Begin Data provided
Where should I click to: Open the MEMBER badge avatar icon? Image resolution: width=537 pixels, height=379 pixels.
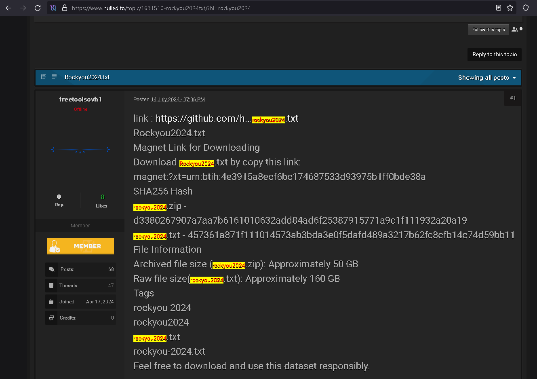[54, 246]
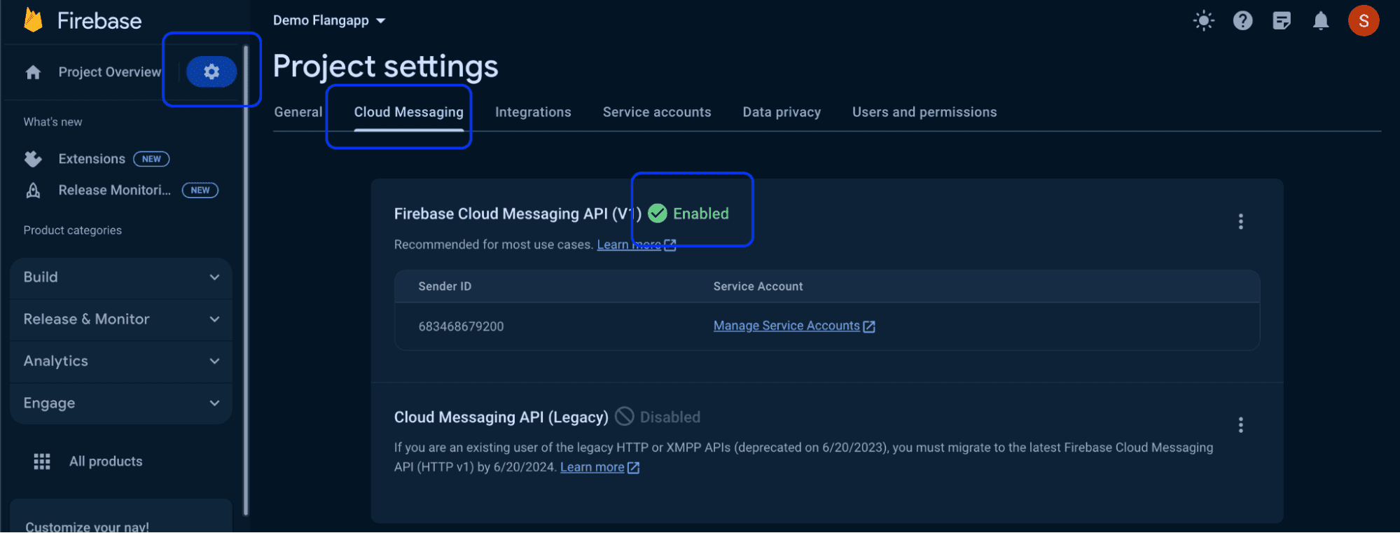Open the Demo Flangapp project dropdown

pos(329,20)
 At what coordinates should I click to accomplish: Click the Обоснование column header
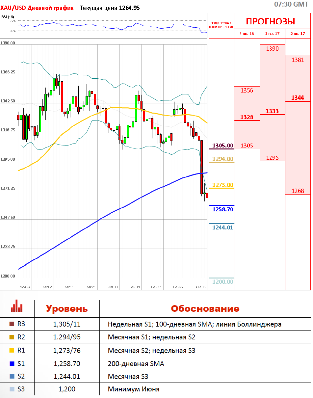(x=205, y=309)
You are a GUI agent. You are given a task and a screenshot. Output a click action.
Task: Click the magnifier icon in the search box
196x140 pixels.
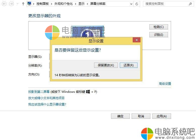click(190, 4)
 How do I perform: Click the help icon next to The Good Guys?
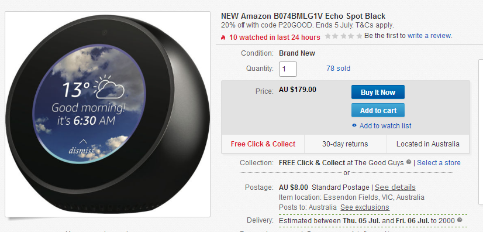(409, 162)
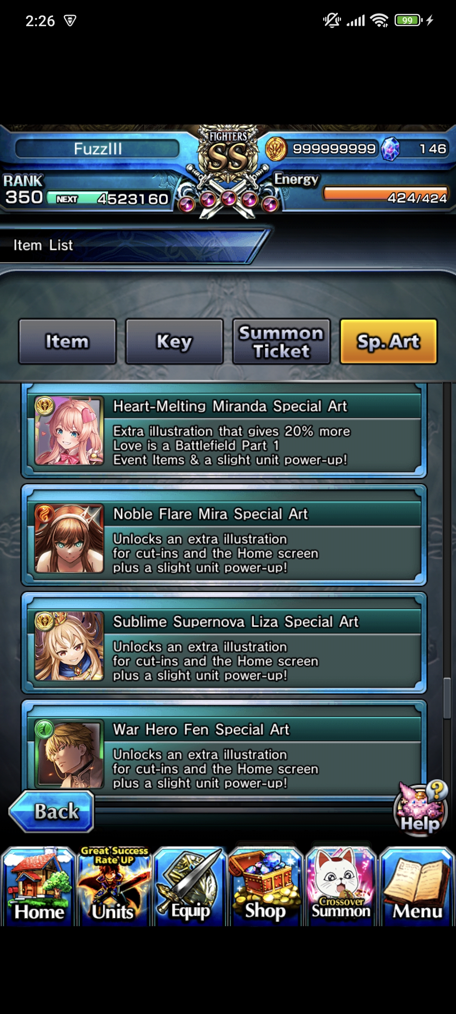456x1014 pixels.
Task: Select Noble Flare Mira Special Art entry
Action: click(x=224, y=535)
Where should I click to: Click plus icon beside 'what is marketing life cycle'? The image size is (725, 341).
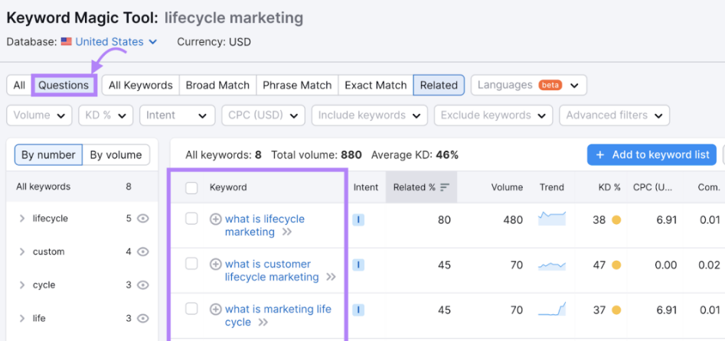tap(215, 309)
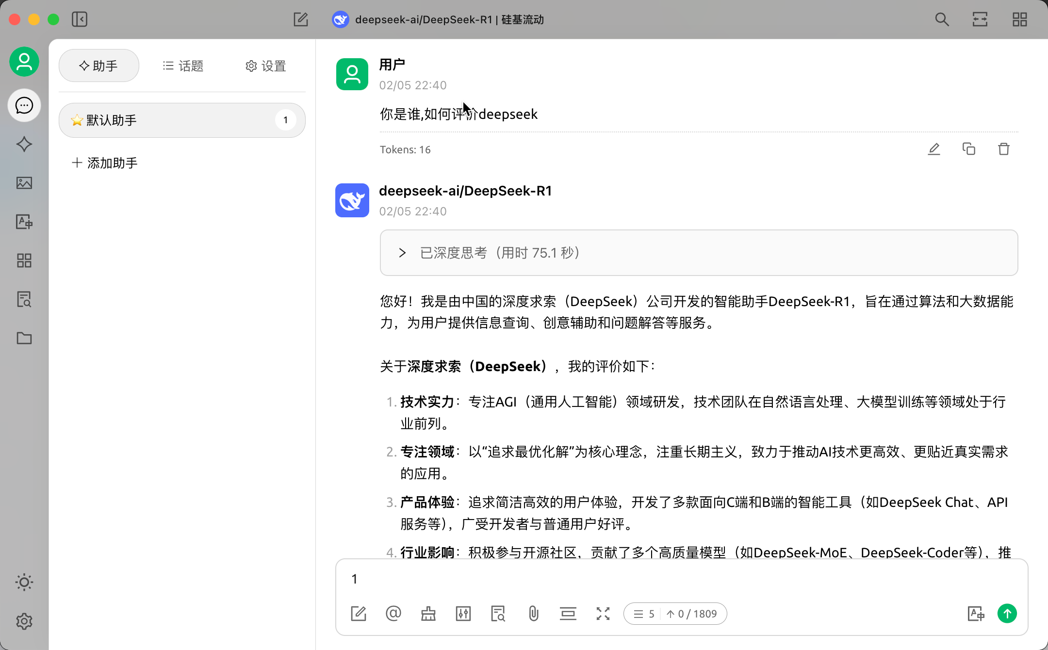Click the @ mention model icon
The height and width of the screenshot is (650, 1048).
(393, 614)
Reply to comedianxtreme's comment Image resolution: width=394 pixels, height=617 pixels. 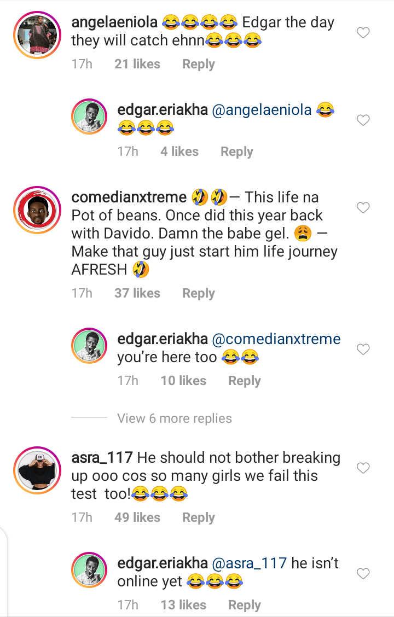click(x=198, y=293)
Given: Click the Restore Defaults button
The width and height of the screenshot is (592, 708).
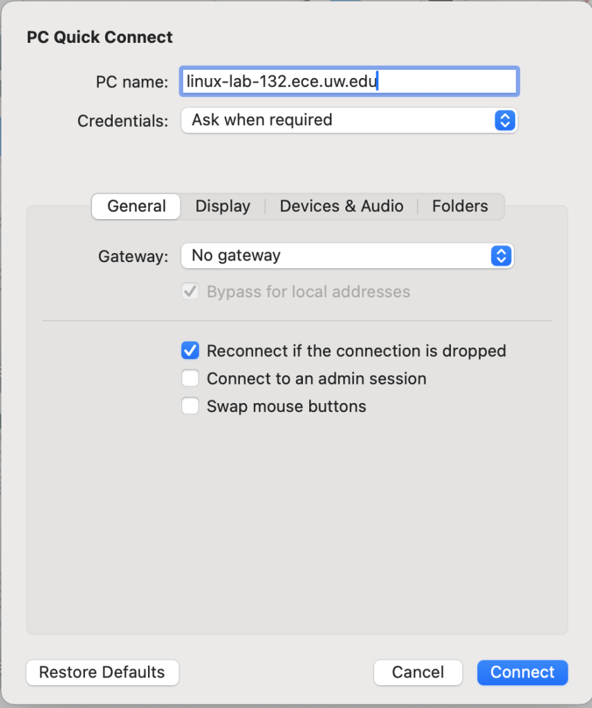Looking at the screenshot, I should (102, 672).
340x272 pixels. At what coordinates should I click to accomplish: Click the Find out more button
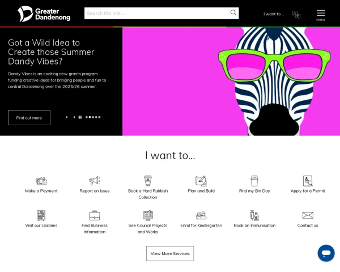coord(29,117)
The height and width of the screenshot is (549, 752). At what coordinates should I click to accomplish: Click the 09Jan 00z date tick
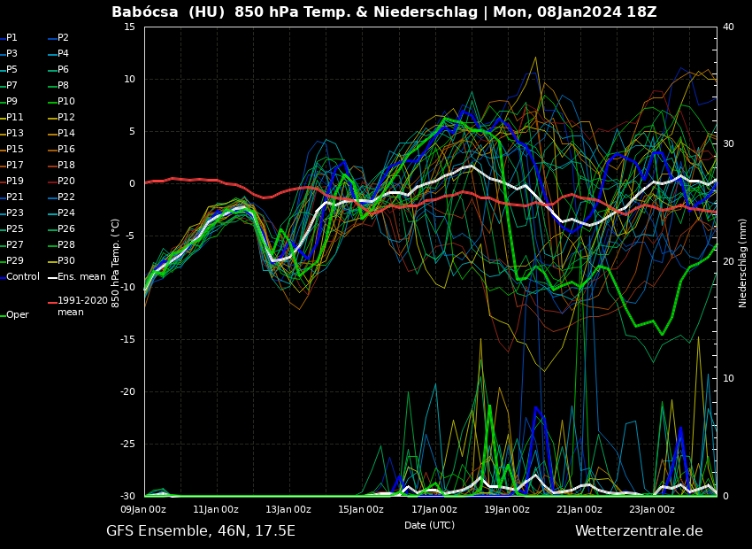pos(143,509)
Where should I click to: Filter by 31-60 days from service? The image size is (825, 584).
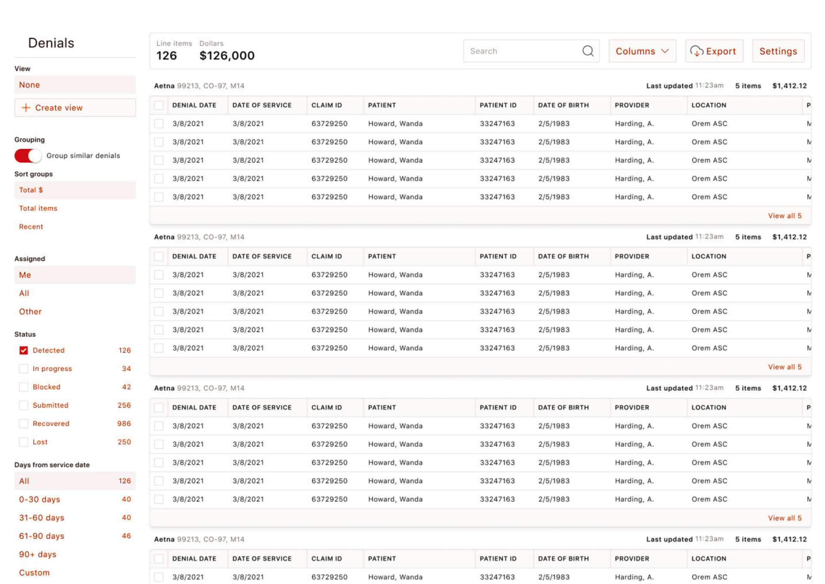(x=41, y=518)
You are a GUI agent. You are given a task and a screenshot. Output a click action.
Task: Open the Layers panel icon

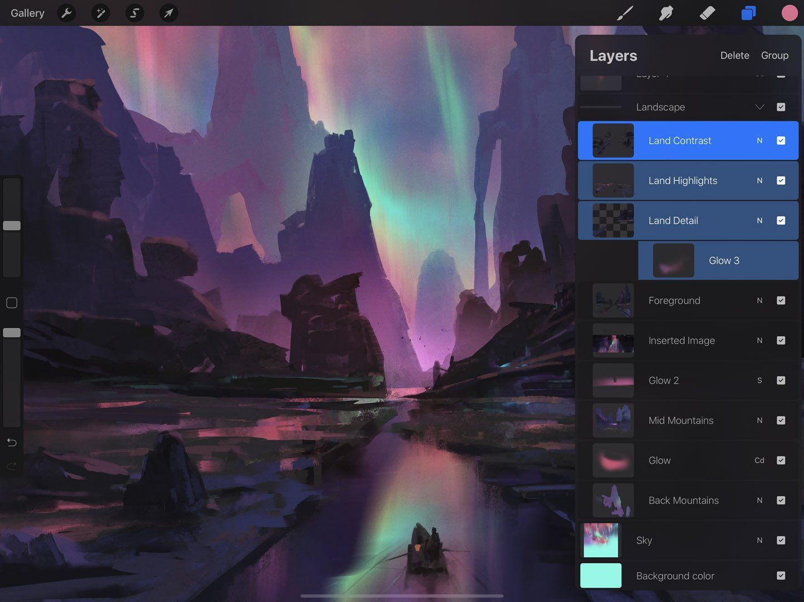pos(748,13)
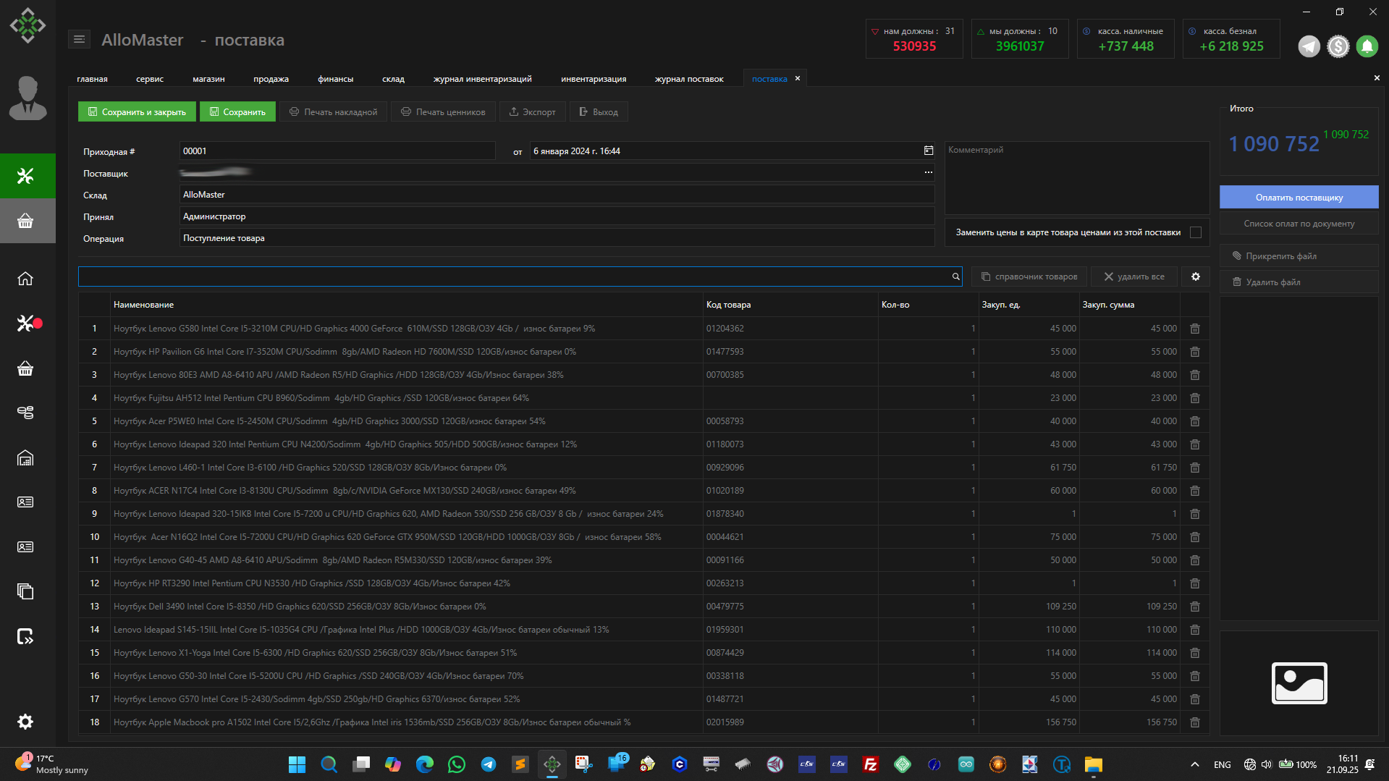Screen dimensions: 1389x781
Task: Switch to the журнал поставок tab
Action: (688, 79)
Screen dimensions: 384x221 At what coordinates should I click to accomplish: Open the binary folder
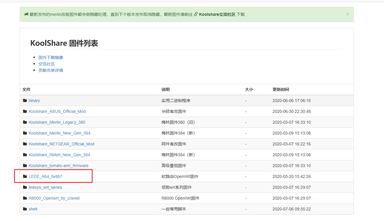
End Data provided
• _Exercise requirements_
Arrange the lines above as a Markdown table with the columns No. and Line, starting at the first of the rows and ending at the line containing "Action: click(x=224, y=535)". Skip blank lines and leave the pictures out.

• _Written answer_
| No. | Line |
|---|---|
| 1 | Where should I click to: Open the MEMBER badge avatar icon? Image resolution: width=537 pixels, height=379 pixels. |
| 2 | [54, 246] |
| 3 | Open the Demo Flangapp project dropdown |
| 4 | pos(329,20) |
| 5 |  At what coordinates should I click to accomplish: Click the Обоснование column header |
| 6 | (x=205, y=309) |
| 7 | You are a GUI agent. You are given a task and a screenshot. Output a click action. |
| 8 | Task: Click the magnifier icon in the search box |
| 9 | 196x140 pixels. |
| 10 | click(190, 4) |
| 11 |  How do I perform: Click the help icon next to The Good Guys? |
| 12 | (409, 162) |
| 13 | 456x1014 pixels. |
| 14 | Task: Select Noble Flare Mira Special Art entry |
| 15 | Action: click(x=224, y=535) |